OpenAI n’a jamais révélé exactement quelles données il a utilisées pour entraîner Sora, son IA génératrice de vidéos. Mais à première vue, au moins certaines des données pourraient provenir de flux Twitch et de soluces de jeux.
Sora a été lancé lundi, et je joue un peu avec lui (dans la mesure où les problèmes de capacité le permettront). À partir d’un message texte ou d’une image, Sora peut générer des vidéos d’une durée maximale de 20 secondes dans une gamme de rapports d’aspect et de résolutions.
Lorsque OpenAI a révélé Sora pour la première fois en février, il a fait allusion au fait qu’il avait entraîné le modèle sur des vidéos Minecraft. Alors, je me suis demandé, quels autres jeux vidéo pourraient se cacher dans le kit d’entraînement ?
Pas mal, semble-t-il.
Sora peut générer une vidéo de ce qui est essentiellement un clone de Super Mario Bros. (s’il s’agit d’un glit-off) :
Il peut créer des séquences de jeu d’un jeu de tir à la première personne qui semble inspiré de Call of Duty et Counter-Strike :
Et il peut cracher un clip montrant un combattant d’arcade dans le style d’un jeu Teenage Mutant Ninja Turtle des années 90 :
Sora semble également comprendre à quoi devrait ressembler un flux Twitch, ce qui implique qu’il en a vu quelques-uns. Regardez la capture d’écran ci-dessous, qui donne les bons traits :
Une autre chose remarquable à propos de la capture d’écran : elle présente la ressemblance du populaire streamer Twitch Raúl Álvarez Genes, qui se fait appeler Auronplay – jusqu’au tatouage sur l’avant-bras gauche de Genes.
Auronplay n’est pas le seul streamer Twitch que Sora semble « connaître ». Il a généré une vidéo d’un personnage d’apparence similaire (avec quelques libertés artistiques) à Imane Anys, mieux connue sous le nom de Pokimane.
Certes, j’ai dû faire preuve de créativité avec certaines invites (par exemple, « jeu de plombier italien »). OpenAI a mis en place un filtrage pour essayer d’empêcher Sora de générer des clips représentant des personnages de marque. Taper quelque chose comme « Mortal Kombat 1 gameplay », par exemple, ne donnera rien qui ressemble au titre.

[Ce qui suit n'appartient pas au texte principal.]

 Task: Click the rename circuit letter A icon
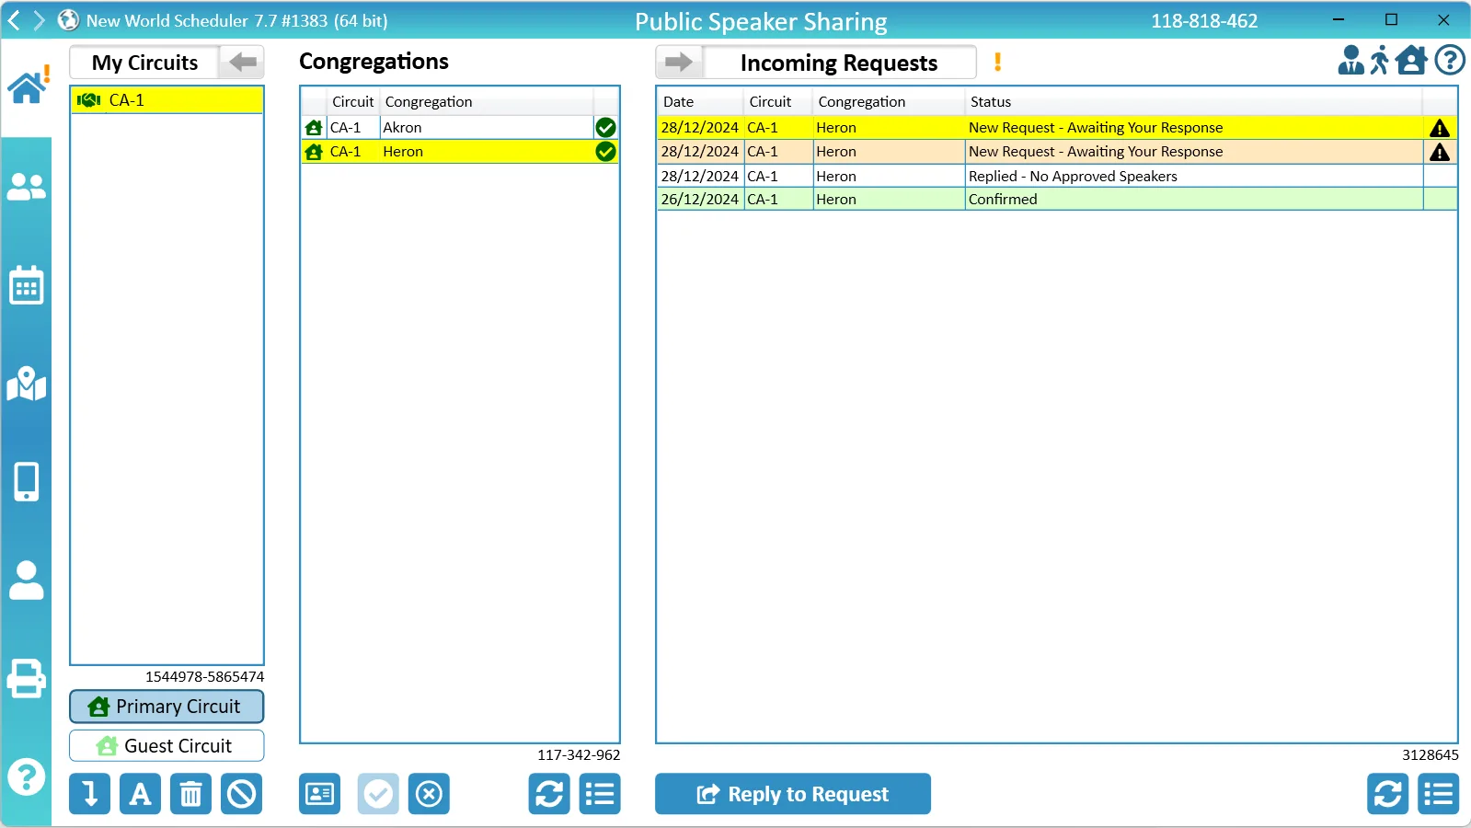tap(140, 794)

Mais mes tests suggèrent que le contenu du jeu a peut-être trouvé son chemin dans les données d’entraînement de Sora.
OpenAI a été prudent quant à l’origine des données d’entraînement. Dans un interview du Wall Street Journal en mars, Mira Murati, alors directrice technique d’OpenAI, n’a pas nié catégoriquement que Sora avait été formé au contenu de youtube, Instagram et Facebook. Et dans le Caractéristiques techniques pour Sora, OpenAI a reconnu avoir utilisé des données « accessibles au public », ainsi que des données sous licence provenant de bibliothèques multimédias comme Shutterstock, pour développer Sora.
OpenAI n’a pas non plus répondu à une demande de commentaire.

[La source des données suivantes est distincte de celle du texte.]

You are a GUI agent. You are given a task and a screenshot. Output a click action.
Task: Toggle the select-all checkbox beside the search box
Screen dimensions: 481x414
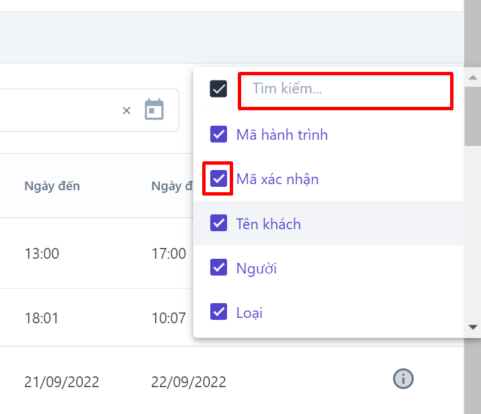point(218,89)
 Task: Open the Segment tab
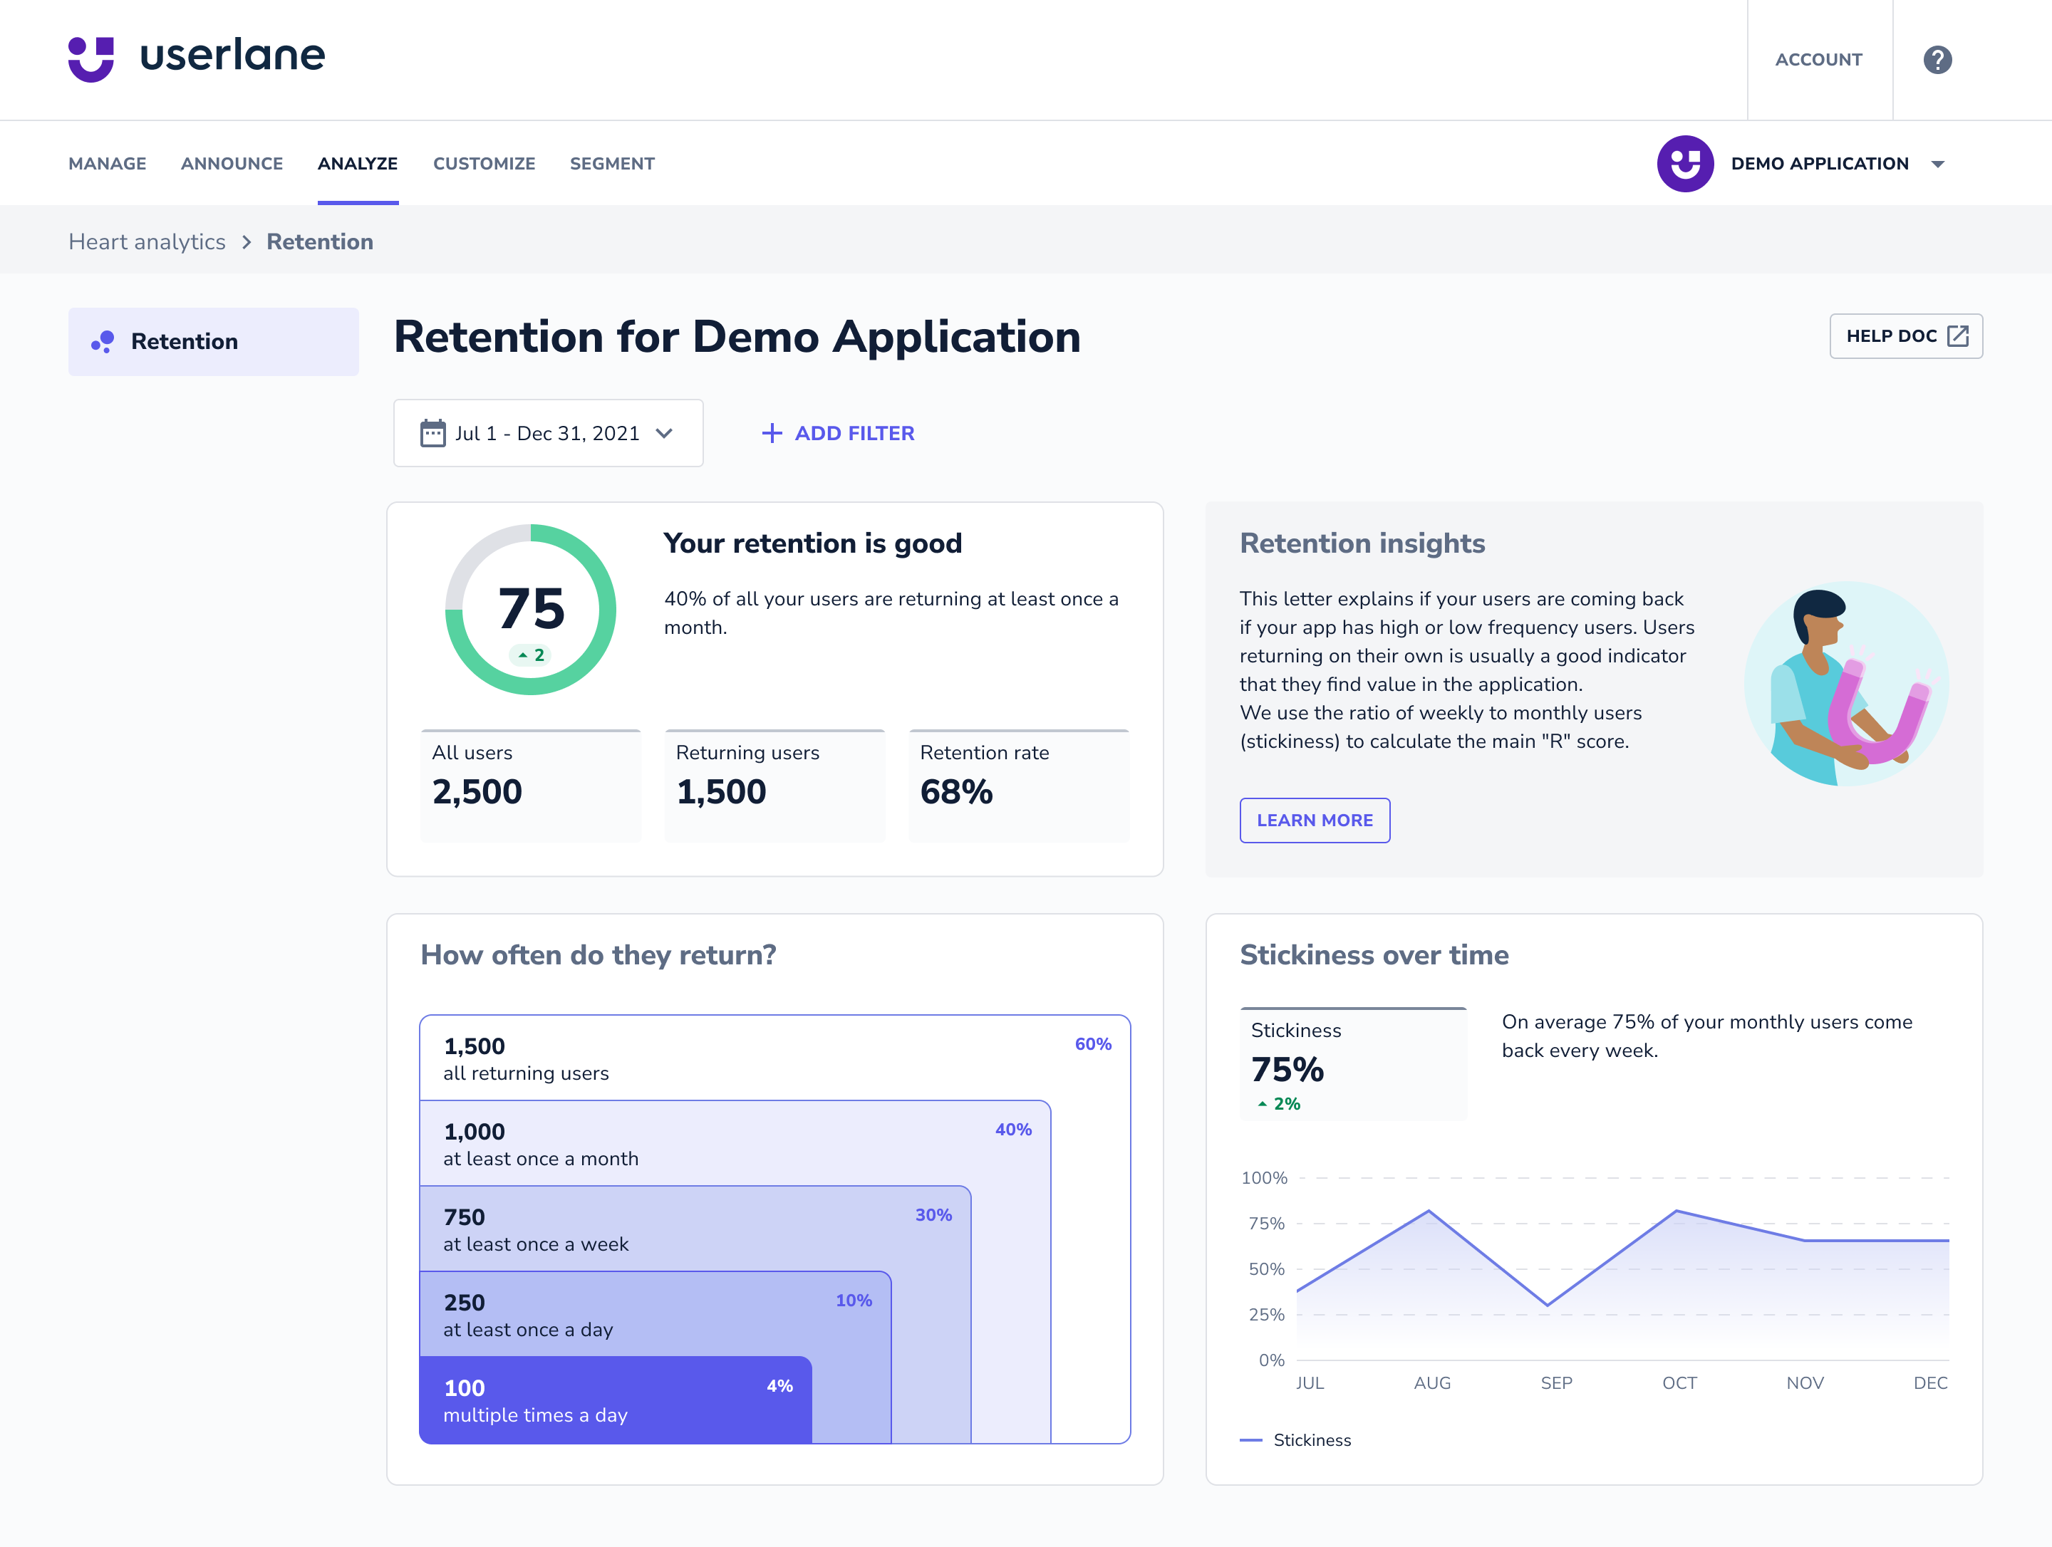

Si le contenu du jeu fait effectivement partie de l’ensemble d’entraînement de Sora, cela pourrait avoir des implications juridiques, en particulier si OpenAI crée des expériences plus interactives sur Sora.
« Les entreprises qui s’entraînent sur des séquences sans licence de jeux vidéo courent de nombreux risques », a déclaré Joshua Weigensberg, avocat en propriété intellectuelle chez Pryor Cashman, à TechCrunch. « L’entraînement d’un modèle d’IA générative implique généralement la copie des données d’entraînement. Si ces données sont des visionnages vidéo de jeux, il est extrêmement probable que des documents protégés par le droit d’auteur soient inclus dans l’ensemble d’entraînement.
Modèles probabilistes
Les modèles d’IA générative comme Sora sont probabilistes. Formés sur de nombreuses données, ils apprennent des modèles dans ces données pour faire des prédictions – par exemple, qu’une personne mordant dans un hamburger laissera une marque de morsure.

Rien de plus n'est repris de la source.